Selain konten, Asep juga menyoroti fitur chat dan komunitas terbuka dalam Roblox yang memungkinkan anak berinteraksi langsung dengan orang asing.
Ia menyebut, risiko ini dapat memicu upaya grooming dan eksploitasi finansial terhadap anak.
“Fitur komunikasi yang tidak terfilter membuat anak rentan terpapar oleh pelaku yang berniat buruk,” katanya.
Kecanduan dan Gangguan Mental
KPAD juga menyoroti potensi kecanduan game yang dapat berdampak pada kesehatan mental dan fisik anak.
Anak-anak bisa menghabiskan waktu berjam-jam bermain Roblox, yang akhirnya mengganggu waktu belajar, tidur, dan interaksi sosial.
“Hal ini bisa mengganggu perkembangan otak dan mental anak dalam jangka panjang,” jelas Asep.
Ancaman Pemborosan Finansial Keluarga
Aspek lain yang menjadi perhatian adalah pembelian item dalam game menggunakan mata uang virtual (Robux).
Pihaknya menilai, hal ini bisa menyebabkan pemborosan yang tidak disadari oleh orang tua.
“Game ini mendorong pembelian terus-menerus.

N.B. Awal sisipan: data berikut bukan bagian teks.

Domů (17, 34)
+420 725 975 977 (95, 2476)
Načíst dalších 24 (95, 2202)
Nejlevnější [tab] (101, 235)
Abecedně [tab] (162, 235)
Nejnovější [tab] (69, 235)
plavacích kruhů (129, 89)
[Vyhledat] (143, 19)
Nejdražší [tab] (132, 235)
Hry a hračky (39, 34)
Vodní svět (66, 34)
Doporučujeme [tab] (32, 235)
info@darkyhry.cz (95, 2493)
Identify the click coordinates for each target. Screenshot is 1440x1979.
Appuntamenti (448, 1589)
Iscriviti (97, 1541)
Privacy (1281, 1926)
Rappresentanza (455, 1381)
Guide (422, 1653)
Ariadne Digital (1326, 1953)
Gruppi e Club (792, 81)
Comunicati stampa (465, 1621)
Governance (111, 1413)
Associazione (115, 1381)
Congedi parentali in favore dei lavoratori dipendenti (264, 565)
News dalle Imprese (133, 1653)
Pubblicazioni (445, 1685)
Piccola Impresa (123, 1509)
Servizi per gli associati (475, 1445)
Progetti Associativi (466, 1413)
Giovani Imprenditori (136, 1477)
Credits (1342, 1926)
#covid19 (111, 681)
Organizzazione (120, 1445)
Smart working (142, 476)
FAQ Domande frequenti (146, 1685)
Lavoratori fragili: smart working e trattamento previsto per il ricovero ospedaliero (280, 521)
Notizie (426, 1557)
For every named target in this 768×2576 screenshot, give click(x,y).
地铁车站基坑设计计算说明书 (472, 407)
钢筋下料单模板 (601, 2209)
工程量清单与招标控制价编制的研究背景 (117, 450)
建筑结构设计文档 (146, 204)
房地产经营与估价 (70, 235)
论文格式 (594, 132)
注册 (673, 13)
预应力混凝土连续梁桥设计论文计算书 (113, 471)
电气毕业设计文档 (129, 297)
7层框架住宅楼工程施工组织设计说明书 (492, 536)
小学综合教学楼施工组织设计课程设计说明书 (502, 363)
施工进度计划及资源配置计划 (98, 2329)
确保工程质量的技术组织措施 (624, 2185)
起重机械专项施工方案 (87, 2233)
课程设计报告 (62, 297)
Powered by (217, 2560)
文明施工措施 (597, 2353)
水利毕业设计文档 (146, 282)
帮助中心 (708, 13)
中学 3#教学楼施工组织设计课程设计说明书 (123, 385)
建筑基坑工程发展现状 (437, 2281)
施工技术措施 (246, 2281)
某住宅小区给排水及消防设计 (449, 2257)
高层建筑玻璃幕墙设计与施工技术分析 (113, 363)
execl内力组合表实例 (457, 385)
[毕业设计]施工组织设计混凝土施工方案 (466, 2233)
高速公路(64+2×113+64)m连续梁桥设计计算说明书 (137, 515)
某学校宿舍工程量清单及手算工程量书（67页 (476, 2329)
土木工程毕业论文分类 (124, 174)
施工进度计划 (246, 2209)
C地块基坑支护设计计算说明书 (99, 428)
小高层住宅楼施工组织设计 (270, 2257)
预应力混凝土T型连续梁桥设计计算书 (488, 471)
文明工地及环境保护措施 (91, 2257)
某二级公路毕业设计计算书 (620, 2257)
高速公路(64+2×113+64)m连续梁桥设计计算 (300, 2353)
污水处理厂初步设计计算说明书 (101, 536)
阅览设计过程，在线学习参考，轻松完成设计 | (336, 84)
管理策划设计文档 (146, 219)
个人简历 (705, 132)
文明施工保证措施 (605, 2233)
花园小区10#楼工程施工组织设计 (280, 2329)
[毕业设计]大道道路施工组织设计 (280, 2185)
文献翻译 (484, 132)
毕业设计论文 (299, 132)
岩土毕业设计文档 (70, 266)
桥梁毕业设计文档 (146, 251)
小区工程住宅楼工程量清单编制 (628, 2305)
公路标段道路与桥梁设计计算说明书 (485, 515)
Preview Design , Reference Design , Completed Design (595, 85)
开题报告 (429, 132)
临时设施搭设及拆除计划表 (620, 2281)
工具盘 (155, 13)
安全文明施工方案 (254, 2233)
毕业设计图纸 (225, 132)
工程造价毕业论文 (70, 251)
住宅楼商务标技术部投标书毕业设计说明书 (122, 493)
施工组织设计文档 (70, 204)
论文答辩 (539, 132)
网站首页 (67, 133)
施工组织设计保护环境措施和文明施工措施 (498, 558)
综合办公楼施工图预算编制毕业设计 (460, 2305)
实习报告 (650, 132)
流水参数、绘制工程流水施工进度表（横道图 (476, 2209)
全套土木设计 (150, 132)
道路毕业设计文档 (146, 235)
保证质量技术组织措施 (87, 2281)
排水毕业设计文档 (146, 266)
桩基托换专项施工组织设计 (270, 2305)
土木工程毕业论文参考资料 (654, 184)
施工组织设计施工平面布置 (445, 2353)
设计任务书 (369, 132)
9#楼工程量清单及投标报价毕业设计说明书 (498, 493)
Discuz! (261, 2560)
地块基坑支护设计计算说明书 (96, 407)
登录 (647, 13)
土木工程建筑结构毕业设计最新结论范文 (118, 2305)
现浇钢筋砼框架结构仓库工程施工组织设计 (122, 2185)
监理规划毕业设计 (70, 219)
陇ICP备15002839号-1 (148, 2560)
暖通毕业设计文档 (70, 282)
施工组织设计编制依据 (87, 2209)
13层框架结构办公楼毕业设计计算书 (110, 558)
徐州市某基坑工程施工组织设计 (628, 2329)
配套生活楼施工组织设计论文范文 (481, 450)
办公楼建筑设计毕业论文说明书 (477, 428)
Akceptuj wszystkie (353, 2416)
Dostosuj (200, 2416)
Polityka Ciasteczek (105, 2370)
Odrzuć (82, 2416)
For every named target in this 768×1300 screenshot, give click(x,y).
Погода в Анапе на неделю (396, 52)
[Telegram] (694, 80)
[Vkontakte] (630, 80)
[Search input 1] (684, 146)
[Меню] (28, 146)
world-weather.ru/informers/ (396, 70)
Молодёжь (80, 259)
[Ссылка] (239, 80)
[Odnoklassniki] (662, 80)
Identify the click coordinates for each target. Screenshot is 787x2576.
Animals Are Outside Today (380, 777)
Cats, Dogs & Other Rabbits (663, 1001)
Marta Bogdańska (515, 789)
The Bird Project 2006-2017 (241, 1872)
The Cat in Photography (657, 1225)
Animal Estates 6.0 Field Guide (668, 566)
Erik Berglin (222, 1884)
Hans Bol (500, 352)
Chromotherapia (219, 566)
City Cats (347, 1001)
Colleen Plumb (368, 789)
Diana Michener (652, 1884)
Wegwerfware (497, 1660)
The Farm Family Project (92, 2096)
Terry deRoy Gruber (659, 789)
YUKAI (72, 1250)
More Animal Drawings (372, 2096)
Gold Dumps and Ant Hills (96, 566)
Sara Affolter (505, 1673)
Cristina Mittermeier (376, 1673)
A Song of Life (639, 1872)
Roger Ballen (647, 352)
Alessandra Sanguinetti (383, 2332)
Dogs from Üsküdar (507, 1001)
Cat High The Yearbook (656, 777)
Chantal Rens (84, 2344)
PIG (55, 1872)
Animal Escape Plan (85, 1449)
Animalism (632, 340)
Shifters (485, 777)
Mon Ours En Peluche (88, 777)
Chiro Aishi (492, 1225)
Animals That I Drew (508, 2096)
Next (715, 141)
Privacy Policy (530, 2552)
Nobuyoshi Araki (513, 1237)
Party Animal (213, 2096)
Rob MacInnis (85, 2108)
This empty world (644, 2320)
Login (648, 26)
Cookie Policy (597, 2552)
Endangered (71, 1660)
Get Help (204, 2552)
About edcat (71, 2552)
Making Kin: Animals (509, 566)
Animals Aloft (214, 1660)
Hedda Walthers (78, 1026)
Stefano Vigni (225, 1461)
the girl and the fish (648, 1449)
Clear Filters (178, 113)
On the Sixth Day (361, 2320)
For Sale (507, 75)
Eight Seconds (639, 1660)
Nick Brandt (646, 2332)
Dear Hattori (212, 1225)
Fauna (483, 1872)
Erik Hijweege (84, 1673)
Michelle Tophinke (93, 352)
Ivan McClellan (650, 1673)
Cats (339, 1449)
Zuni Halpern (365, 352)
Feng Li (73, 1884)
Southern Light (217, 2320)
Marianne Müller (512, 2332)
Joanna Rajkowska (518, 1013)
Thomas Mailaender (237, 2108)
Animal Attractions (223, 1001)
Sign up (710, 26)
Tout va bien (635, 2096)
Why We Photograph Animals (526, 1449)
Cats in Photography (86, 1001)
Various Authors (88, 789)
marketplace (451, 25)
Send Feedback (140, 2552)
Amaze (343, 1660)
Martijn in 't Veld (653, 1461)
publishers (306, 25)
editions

Anak bisa membelanjakan uang tanpa pengawasan,” ujarnya.
Melihat berbagai potensi risiko tersebut, KPAD Kabupaten Bogor mendesak pemerintah pusat, khususnya Kementerian Komunikasi dan Informatika (Kemenkominfo), agar menerapkan regulasi lebih ketat.
Salah satunya adalah dengan mewajibkan adanya fitur kontrol orang tua (parental control) dan pemblokiran konten tidak sesuai usia.
Asep menekankan bahwa, pengawasan anak tidak bisa hanya dibebankan kepada pemerintah.
Peran orang tua dan masyarakat sangat krusial dalam memantau aktivitas digital anak.
“Kami terus membuka ruang pengaduan masyarakat, dan mengajak semua pihak terlibat dalam upaya pencegahan serta edukasi,” ujarnya.